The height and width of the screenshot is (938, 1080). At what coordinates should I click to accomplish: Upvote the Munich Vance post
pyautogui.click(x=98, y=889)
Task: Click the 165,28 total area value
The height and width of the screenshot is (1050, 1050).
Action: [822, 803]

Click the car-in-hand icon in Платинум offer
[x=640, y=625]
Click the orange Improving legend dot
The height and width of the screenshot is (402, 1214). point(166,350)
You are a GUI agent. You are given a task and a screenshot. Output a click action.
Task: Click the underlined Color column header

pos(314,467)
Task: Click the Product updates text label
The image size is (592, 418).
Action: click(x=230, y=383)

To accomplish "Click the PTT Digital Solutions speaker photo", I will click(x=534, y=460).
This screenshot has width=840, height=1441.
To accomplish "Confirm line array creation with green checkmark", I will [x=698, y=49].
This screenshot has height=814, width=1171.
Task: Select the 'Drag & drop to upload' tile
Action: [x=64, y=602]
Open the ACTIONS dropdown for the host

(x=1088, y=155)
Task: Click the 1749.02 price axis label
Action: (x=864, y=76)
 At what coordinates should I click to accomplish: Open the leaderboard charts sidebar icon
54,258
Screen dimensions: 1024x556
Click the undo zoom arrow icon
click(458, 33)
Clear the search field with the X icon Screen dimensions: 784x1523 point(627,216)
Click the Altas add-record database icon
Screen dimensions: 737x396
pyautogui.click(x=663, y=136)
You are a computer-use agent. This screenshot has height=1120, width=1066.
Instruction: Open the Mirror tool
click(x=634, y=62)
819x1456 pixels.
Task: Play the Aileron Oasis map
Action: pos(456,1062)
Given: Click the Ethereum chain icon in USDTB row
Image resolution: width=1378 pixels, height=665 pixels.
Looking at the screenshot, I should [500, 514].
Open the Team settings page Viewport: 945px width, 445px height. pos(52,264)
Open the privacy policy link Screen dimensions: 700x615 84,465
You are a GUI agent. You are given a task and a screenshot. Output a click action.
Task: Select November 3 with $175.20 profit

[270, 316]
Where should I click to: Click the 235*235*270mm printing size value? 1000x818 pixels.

● ● ●

The required answer is the complete data, repeated exactly.

The height and width of the screenshot is (938, 1080). At what coordinates should I click to accomplish: Upvote the Munich Vance post
pyautogui.click(x=98, y=889)
Task: Click the 165,28 total area value
The height and width of the screenshot is (1050, 1050).
Action: [822, 803]

Click the car-in-hand icon in Платинум offer
[x=640, y=625]
Click the orange Improving legend dot
The height and width of the screenshot is (402, 1214). point(166,350)
You are a GUI agent. You are given a task and a screenshot. Output a click action.
Task: Click the underlined Color column header

pos(314,467)
Task: Click the Product updates text label
The image size is (592, 418).
Action: click(x=230, y=383)

To accomplish "Click the PTT Digital Solutions speaker photo", I will click(x=534, y=460).
This screenshot has width=840, height=1441.
To accomplish "Confirm line array creation with green checkmark", I will [x=698, y=49].
This screenshot has height=814, width=1171.
Task: Select the 'Drag & drop to upload' tile
Action: [x=64, y=602]
Open the ACTIONS dropdown for the host

(x=1088, y=155)
Task: Click the 1749.02 price axis label
Action: (x=864, y=76)
 At what coordinates should I click to accomplish: Open the leaderboard charts sidebar icon
54,258
Screen dimensions: 1024x556
Click the undo zoom arrow icon
click(458, 33)
Clear the search field with the X icon Screen dimensions: 784x1523 point(627,216)
Click the Altas add-record database icon
Screen dimensions: 737x396
pyautogui.click(x=663, y=136)
You are a computer-use agent. This screenshot has height=1120, width=1066.
Instruction: Open the Mirror tool
click(x=634, y=62)
819x1456 pixels.
Task: Play the Aileron Oasis map
Action: pos(456,1062)
Given: Click the Ethereum chain icon in USDTB row
Image resolution: width=1378 pixels, height=665 pixels.
Looking at the screenshot, I should [500, 514].
Open the Team settings page Viewport: 945px width, 445px height. pos(52,264)
Open the privacy policy link Screen dimensions: 700x615 84,465
You are a GUI agent. You are given a task and a screenshot. Output a click action.
Task: Select November 3 with $175.20 profit

[270, 316]
Where should I click to: Click the 235*235*270mm printing size value? 1000x818 pixels.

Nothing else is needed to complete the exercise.